Menengok Jejak Ilir Bambu Tembelang Jombang 

Ngasiyah pengrajin ilir yang terdampak Covid-19. (Anggraiani).
  • Whatsapp

TEMBELANG, KabarJombang.com- Ilir adalah kipas yang terbuat dari bambu yang dianyam dengan berbagai bentuk.

Keberadaan dan jejak ilir kini kian memudar dan terbatas, termasuk di Kabupaten Jombang. Ilir digunakan sebagai pendatang angin, seperti saat kita merasa gerah, sedang mendinginkan nasi yang panas. Atau yang sering kita temui untuk membakar sate. Ilir juga mempunyai tangkai untuk mempermudah penggunanya pada saat menggunakan.

Baca Juga

Namun, tapak jejak ilir tersebut ternyata masih ditemukan di wilayah utara Kota Jombang. Yakni di Dusun Kedungbanteng, Desa Pesantren, Kecamatan Tembelang, Kabupaten Jombang.

Adalah Ngasiyah, seorang perempuan satu-satunya di Dusun Kedungbanteng, yang saat ini masih mempertahankan dan mengembangkan kerajinan produk ilir warisan orangtuanya. Ngasiyah masih sanggup ia lakoni, terhitung sejak ia berusia 10 tahun silam hingga saat ini.

DATA YANG DIBERIKAN:
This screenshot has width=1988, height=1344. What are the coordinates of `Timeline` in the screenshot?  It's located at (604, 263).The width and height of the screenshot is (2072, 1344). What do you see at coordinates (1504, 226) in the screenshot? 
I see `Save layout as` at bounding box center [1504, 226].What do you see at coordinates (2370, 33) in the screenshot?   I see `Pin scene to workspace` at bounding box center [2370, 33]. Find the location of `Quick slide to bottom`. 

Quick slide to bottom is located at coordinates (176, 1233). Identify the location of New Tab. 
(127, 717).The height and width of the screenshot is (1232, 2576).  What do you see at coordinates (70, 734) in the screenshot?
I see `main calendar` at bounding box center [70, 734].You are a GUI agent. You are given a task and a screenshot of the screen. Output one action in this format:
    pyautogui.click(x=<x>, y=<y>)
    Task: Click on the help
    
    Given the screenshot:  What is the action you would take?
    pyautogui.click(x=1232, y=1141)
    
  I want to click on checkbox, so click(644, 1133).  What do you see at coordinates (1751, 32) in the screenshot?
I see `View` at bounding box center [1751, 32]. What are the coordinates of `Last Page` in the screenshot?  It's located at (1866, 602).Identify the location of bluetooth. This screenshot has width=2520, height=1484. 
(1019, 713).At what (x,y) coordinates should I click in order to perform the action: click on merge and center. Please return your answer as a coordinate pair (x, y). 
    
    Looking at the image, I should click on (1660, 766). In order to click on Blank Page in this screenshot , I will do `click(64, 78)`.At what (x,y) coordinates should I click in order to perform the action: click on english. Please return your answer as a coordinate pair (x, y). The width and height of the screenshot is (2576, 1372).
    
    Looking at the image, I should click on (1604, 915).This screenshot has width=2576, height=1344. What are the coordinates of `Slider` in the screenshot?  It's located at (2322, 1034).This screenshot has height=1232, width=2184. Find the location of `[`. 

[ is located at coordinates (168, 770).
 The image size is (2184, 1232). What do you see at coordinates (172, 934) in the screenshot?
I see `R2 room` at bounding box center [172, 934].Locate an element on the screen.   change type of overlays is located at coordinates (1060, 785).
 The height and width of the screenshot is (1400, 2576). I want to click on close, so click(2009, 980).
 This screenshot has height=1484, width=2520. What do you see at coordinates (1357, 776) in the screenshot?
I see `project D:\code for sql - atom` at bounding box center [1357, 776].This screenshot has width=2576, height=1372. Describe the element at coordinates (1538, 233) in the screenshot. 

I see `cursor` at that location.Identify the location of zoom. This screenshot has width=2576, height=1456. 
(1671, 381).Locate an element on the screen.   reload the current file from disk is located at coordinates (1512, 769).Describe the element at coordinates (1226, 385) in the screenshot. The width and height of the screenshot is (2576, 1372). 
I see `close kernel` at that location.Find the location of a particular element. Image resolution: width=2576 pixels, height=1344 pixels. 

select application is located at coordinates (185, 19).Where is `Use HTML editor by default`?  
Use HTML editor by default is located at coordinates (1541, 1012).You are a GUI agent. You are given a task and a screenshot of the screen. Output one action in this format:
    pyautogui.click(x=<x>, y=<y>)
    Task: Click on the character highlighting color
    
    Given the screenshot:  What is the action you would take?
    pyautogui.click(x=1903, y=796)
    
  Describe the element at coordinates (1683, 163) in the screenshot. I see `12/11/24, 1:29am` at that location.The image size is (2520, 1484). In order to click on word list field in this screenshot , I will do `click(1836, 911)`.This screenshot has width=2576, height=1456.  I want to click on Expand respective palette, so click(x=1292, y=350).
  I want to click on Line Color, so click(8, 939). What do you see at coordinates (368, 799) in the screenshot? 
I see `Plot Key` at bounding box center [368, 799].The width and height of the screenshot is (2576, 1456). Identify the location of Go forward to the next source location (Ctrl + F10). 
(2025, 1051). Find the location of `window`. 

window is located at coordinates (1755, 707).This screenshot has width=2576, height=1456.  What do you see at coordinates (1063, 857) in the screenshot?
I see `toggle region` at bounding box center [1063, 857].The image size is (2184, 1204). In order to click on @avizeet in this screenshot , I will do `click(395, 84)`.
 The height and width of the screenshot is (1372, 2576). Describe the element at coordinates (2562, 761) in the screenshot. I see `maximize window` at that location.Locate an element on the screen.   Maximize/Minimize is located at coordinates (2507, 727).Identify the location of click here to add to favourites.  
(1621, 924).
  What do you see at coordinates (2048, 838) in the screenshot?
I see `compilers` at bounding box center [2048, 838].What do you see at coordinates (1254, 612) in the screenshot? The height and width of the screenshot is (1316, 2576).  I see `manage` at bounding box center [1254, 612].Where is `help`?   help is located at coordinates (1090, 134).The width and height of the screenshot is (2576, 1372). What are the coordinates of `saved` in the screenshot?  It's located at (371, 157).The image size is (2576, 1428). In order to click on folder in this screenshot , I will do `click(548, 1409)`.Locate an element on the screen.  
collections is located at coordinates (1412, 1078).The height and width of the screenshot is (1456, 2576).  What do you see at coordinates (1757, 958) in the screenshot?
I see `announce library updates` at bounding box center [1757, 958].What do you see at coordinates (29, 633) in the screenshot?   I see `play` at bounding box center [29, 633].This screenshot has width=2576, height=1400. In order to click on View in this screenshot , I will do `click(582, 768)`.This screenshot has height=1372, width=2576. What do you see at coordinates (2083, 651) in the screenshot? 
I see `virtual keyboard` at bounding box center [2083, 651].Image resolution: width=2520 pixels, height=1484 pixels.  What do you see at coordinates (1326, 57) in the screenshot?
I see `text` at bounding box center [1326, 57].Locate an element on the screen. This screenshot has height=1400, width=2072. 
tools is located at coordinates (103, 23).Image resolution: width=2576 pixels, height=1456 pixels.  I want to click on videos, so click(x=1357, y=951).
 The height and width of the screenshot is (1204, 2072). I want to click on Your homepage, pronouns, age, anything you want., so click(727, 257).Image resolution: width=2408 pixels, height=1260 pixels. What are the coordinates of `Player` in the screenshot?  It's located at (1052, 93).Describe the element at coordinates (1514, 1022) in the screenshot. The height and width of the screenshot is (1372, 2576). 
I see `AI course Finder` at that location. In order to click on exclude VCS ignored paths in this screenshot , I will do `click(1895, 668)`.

TERAPKAN ISI BACAAN:
**1)** Ubah paragraf dalam teks tentang ilir bambu yang diawali "Keberadaan dan jejak ilir kini" menjadi daftar singkat yang memuat fakta-fakta utamanya.
**2)** Teruskan teks tentang ilir bambu di Tembelang mulai setelah kalimat terakhirnya.
Data ini diambil dari sumber yang berbeda.

JAWABAN TIAP TUGAS:
**1)**
- Keberadaan ilir kian memudar dan terbatas, termasuk di Kabupaten Jombang.
- Ilir dipakai untuk mendatangkan angin, misalnya saat gerah, saat mendinginkan nasi panas, atau saat membakar sate.
- Ilir memiliki tangkai agar mudah digunakan.

**2)**
“Saya menekuni kerajinan ini, awal mulanya ya dari ibu saya dulu. Jadi sejak usia sekitar 10 tahun saya sudah bantu sekaligus belajar ke ibu saya buat nganyam ilir di rumah,” kata Ngasiyah kepada KabarJombang.com, Kamis (11/3/2021).

Perempuan berusia 67 tahun itu menceritakan, jika dulunya para penganyam atau pengrajin ilir tidak hanya ia saja yang melakoni. Tetapi warga hampir sedesa pun juga membuatnya.

Namun, dari waktu ke waktu, para pengrajin mulai tidak banyak ditemukan hingga menyisakan dirinya sendiri.

Motivasinya untuk tetap bertahan memproduksi ilir tersebut untuk mengisi waktu luangnya. Sebagai warisan para pendahulunya yang harus ia lanjutkan.

“Dulu itu satu desa membuat ilir, tetapi saya tidak tahu kenapa sekarang sudah tidak ada dan hanya saya saja sekarang yang masih membuat ilir ini. Alasan saya masih mau membuat ilir ya untuk mengisi waktu luang saya saja daripada nganggur,”ungkapnya.

Selain itu, lanjut Ngasiyah, untuk saat ini produksi ilirnya macet dan sudah tidak lagi memproduksi. Demikian ini  karena terdampak pandemi Covid-19. Sehingga para tengkulak tidak lagi mengambil ilir ditempatnya dan berhenti berjualan.

“Sekarang saya tidak lagi produksi. Karena para tengkulak tidak ada yang pesan dan ambil ilirnya. Karena ada pandemi Covid-19 ini. Jadi, mereka tidak bisa berjualan di rumah sakit-rumah sakit yang biasanya ia tawarkan disana. Sebab kan gak boleh masuk,” katanya.

Dalam menjualkan ilirnya tiap 100 biji ia jual sebesar Rp 40 ribu. Dengan waktu yang ia butuhkan tidak menentu, hanya saja biasanya ia mulai lakoni sekitar pukul 07.00 WIB.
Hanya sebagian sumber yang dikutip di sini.